Suparna Diwakar is an Indian educationalist, social entrepreneur, and development professional associated with curriculum development initiatives in India. She was formerly involved in the development of school-level social science textbooks for the National Council of Educational Research and Training (NCERT).

== Career ==
Diwakar has worked in the field of school education and curriculum development, particularly in social science education. She has been associated with the National Council of Educational Research and Training (NCERT) as part of teams involved in the preparation and revision of school textbooks. Her work has included contributions to pedagogical content and academic resources intended for school-level learners.

She has also been involved in educational consulting and social sector initiatives related to curriculum design, teacher support, and capacity-building in education. Her work includes collaboration with academic and non-profit organisations working in the education and development sectors.

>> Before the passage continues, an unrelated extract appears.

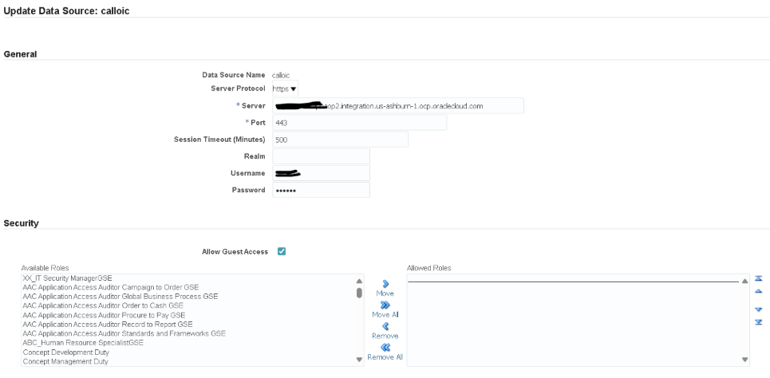Click the Port input field

click(359, 123)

In addition to her work with NCERT, Diwakar has been associated with the School of Inspired Leadership (SOIL) and the Indian School of Development Management (ISDM), where she has contributed to teaching, training, and programme development in areas related to education and leadership in the social sector.

She has also been associated with organisations including the Azim Premji Foundation, UNICEF, the Tata Institute of Social Sciences, and the Indian Institute of Science in consulting, collaborative, or project-based roles related to education and development.

Diwakar has been associated with Rishihood University, where she has contributed to academic and programme development at the Rashtram School of Public Leadership.

She has been a member of a task force constituted by the Government of Karnataka for the implementation of the National Education Policy (NEP) 2020 in the state.

Earlier in her career, she was associated with non-governmental organisations such as MYRADA, Adamya Chetana and Sewa International, working on development and education-related initiatives.

Her professional work spans curriculum design, development of teaching-learning materials, and support for educators through training and resource development.

== Textbook controversy (2026) ==

=== Background ===
In 2026, Diwakar was among the contributors to a Class 8 social science textbook titled Exploring Society: India and Beyond, which became the subject of proceedings before the Supreme Court of India.

The textbook included a section discussing issues related to institutional accountability in the judiciary.

=== Supreme Court proceedings ===
Following objections to the content, the Supreme Court took suo motu cognisance and issued directions concerning the use and circulation of the material pending further proceedings.

The Court further directed the Union and state governments to disassociate from the authors involved in the chapter. Diwakar, along with Michel Danino and Alok Prasanna Kumar, was among those named in this direction.

Following the Court's order, NCERT reconstituted its National Syllabus and Teaching Learning Material Committee (NSTC), removing members associated with the chapter, including Diwakar.

According to The Indian Express:

The court described the chapter on the judiciary as a “calculated move to undermine and demean the dignity of the judiciary”, and imposed a “complete blanket ban” on further publication, reprinting or digital dissemination of the textbook.
— The Indian Express, 9 April 2026

The matter remained under judicial consideration at the time, with further proceedings pending.

=== Responses and reactions ===
The developments were reported in multiple media outlets and led to wider public discussion on questions relating to educational content, institutional representation, and academic freedom.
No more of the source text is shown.